Q = np.zeros((n_states, n_actions))

alpha = 0.1   # learning rate
gamma = 0.9   # discount factor
epsilon = 0.1 # exploration

def choose_action(state):
    if np.random.rand() < epsilon:
        return np.random.randint(0, n_actions)
    return int(np.argmax(Q[state]))

# Q-learning loop
for episode in range(200):
    state = np.random.randint(0, n_states)  # random starting emphasis
    for t in range(10):  # short horizon
        action = choose_action(state)
        next_state, reward = step(state, action)
        best_next = np.max(Q[next_state])
        Q[state, action] = Q[state, action] + alpha * (reward + gamma * best_next - Q[state, action])
        state = next_state

Q

## 6. Example Research Questions & Methods Mapping

### Q1. “Which topics are most likely to receive funding in the next 5 years?”

- **Data**: past grants with topic scores, funding outcomes, years.
- **Tools**:
  - Supervised learning on `funding_awarded` (classification).
  - Probabilistic prediction: `P(funding | topic features, institution, year)`.
- **Approach**:
  - Logistic regression / random forest on grant features.
  - Calibrate predicted probabilities, then aggregate by topic.

---

### Q2. “What is the most efficient collaboration network for high-impact research?”

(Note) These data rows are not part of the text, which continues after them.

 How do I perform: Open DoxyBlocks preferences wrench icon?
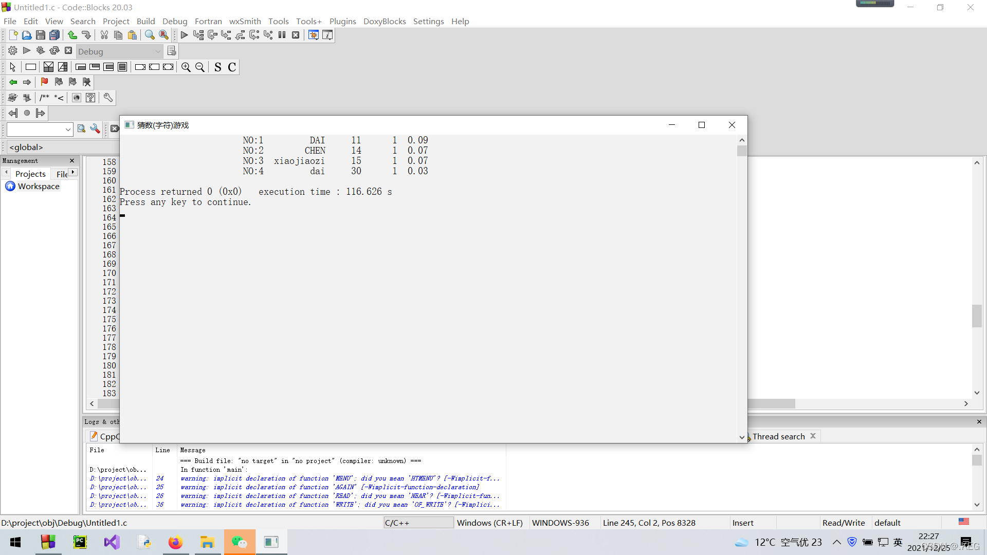(108, 98)
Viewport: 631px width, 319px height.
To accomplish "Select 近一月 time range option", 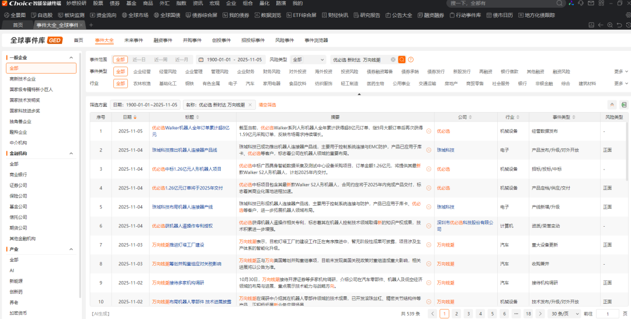I will (x=182, y=60).
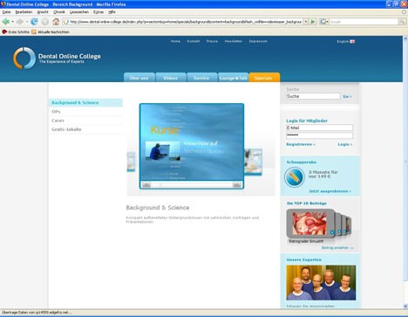Open the back button history dropdown arrow
408x317 pixels.
pos(12,22)
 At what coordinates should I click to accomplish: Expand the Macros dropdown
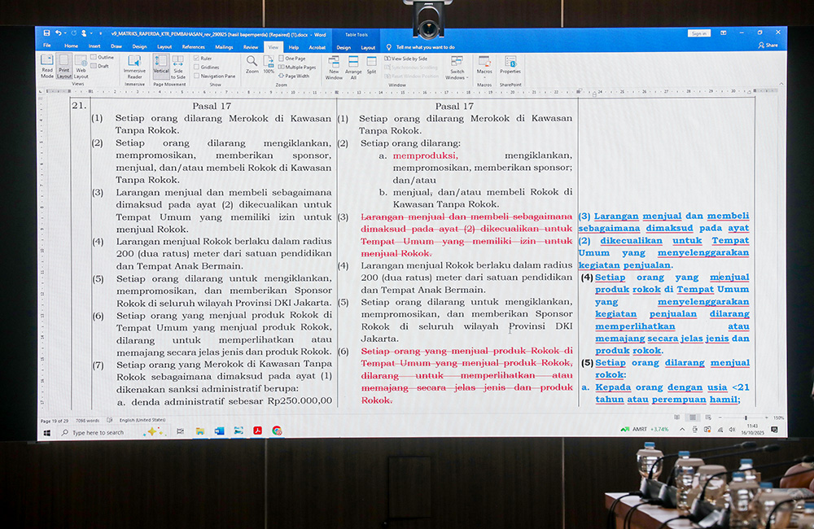tap(484, 72)
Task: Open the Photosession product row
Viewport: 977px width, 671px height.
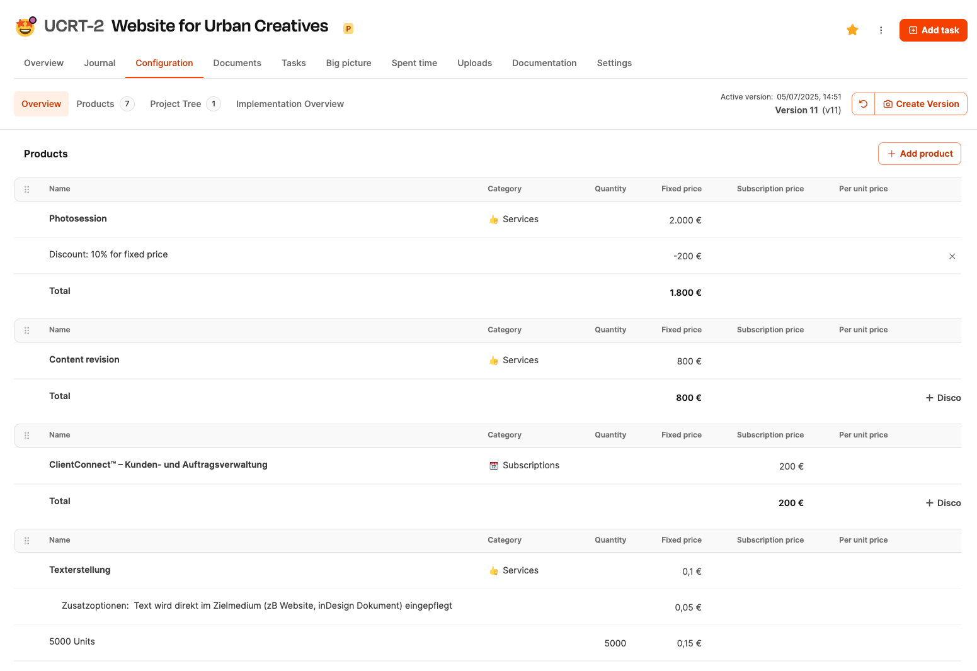Action: (78, 218)
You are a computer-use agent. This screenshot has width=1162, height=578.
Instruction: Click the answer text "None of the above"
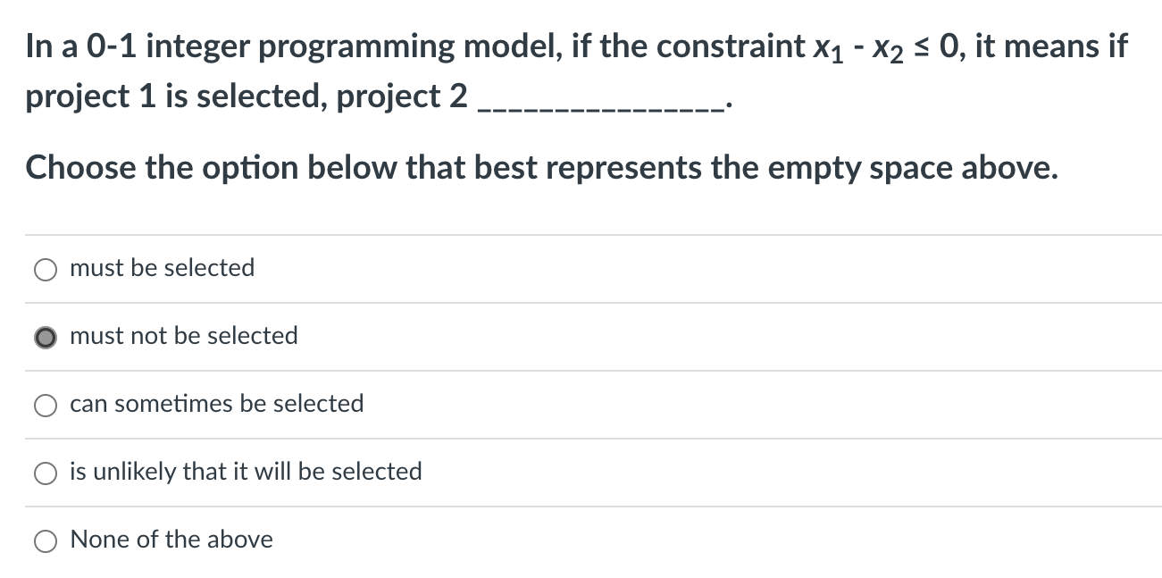[171, 540]

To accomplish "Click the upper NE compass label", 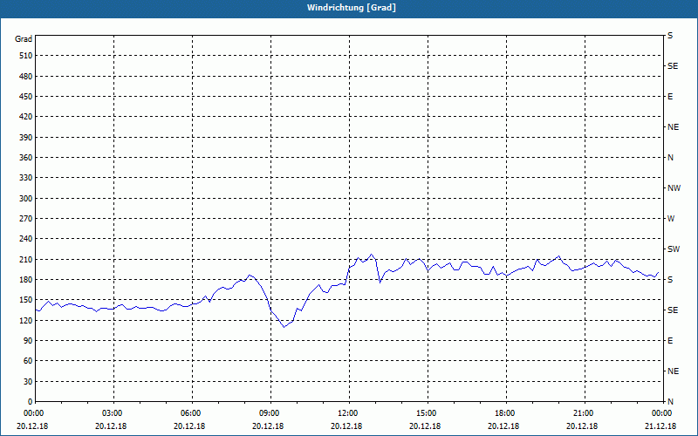I will (673, 127).
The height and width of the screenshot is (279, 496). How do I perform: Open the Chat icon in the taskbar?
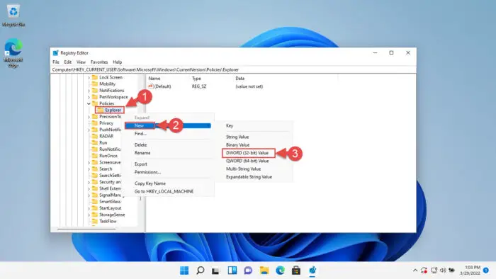[248, 271]
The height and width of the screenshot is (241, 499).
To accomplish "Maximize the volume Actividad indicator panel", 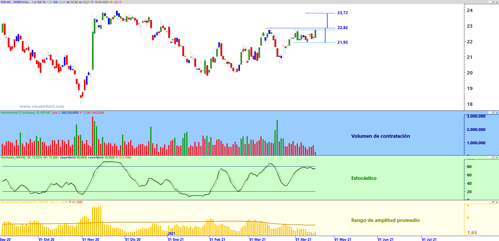I will tap(493, 113).
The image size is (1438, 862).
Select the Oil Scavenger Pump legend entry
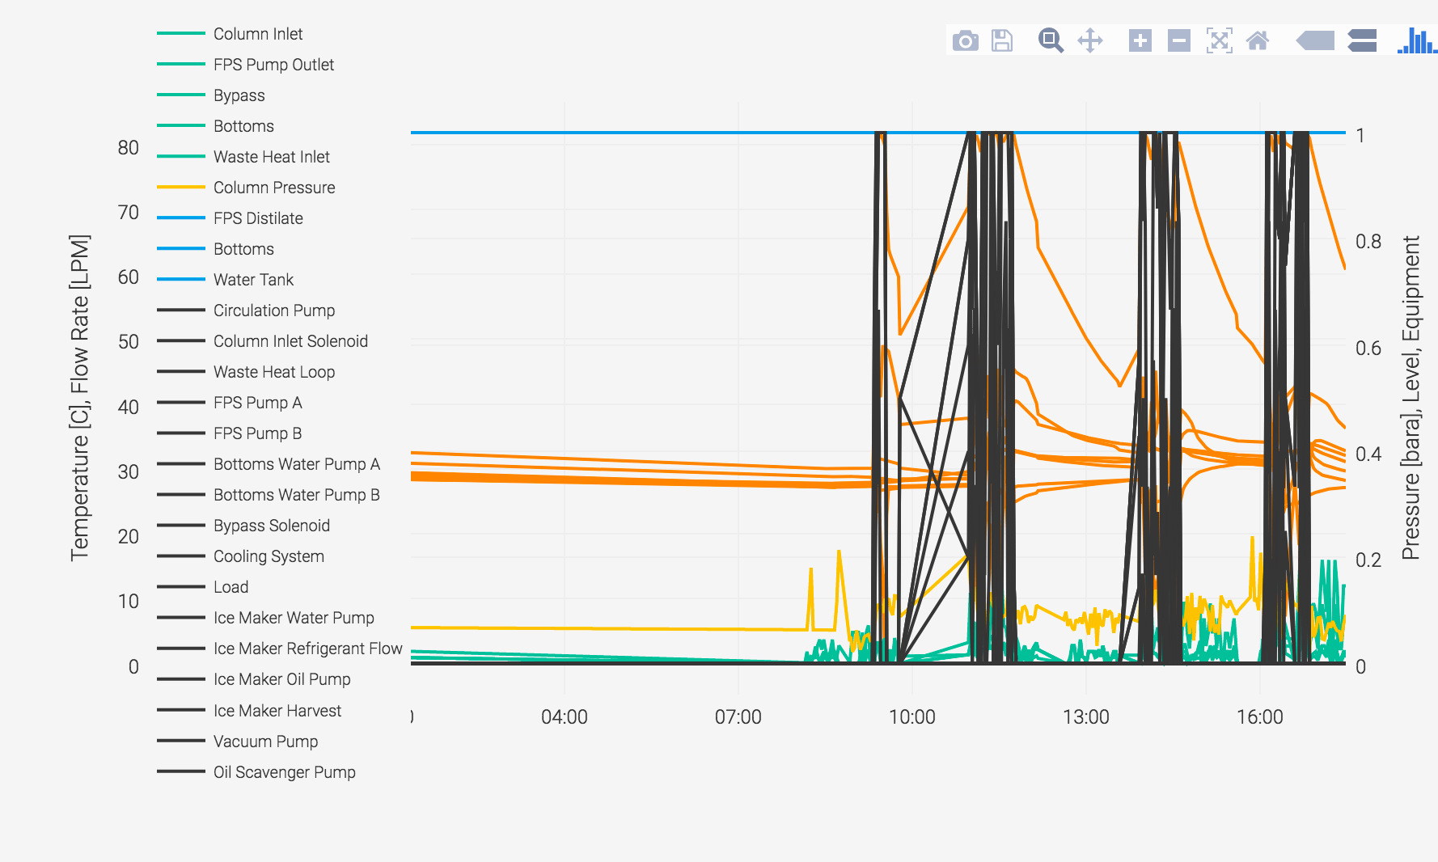283,772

- **Data**: co-authorship & citations (papers or grants).
- **Tools**:
  - Search algorithms (BFS, A*) on co-authorship graph.
  - Graph metrics (betweenness, eigenvector centrality).
- **Approach**:
  - Build author- or institution-level graph.
  - Use shortest paths & centrality to identify key intermediaries.

---

### Q3. “Can we predict the next hot research area in AI?”

- **Data**: yearly publication counts, topics from NLP on abstracts.
- **Tools**:
  - Unsupervised learning: clustering (k-means), topic modeling (LDA).
  - Time series & probabilistic trend models (e.g., Beta-Binomial trend).
- **Approach**:
  - Extract topic clusters from text.
  - Track cluster growth over time.
  - Rank topics by predicted probability of increase or growth rate.

---

## Summary

This notebook ties together:

- **Search** → traversal & optimization on collaboration networks.
- **Knowledge Representation** → rule-based reasoning about topics & authors.
- **Uncertainty** → probabilistic models over citations, funding, and trends.
- **Machine Learning** → classifiers, clusters, regressors, and NLP models.
- **Reinforcement Learning** → simulated decision-making for research strategy.